Once the pictures are removed, return each record below exactly as written.
-- Provided records follows --
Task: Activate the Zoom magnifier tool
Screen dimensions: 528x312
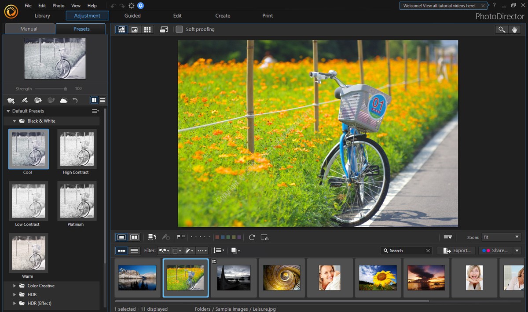Action: (x=502, y=29)
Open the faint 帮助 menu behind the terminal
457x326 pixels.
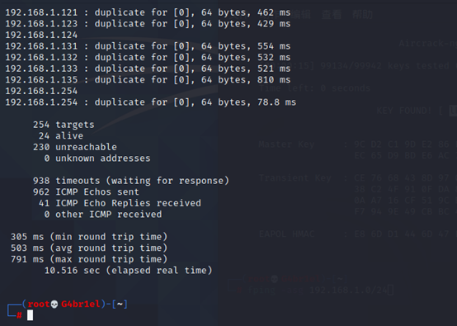(362, 14)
-- Provided records concluded --
### [Response to this exercise]
Task: Activate the Zoom magnifier tool
Screen dimensions: 528x312
Action: (x=502, y=29)
Open the faint 帮助 menu behind the terminal
457x326 pixels.
(362, 14)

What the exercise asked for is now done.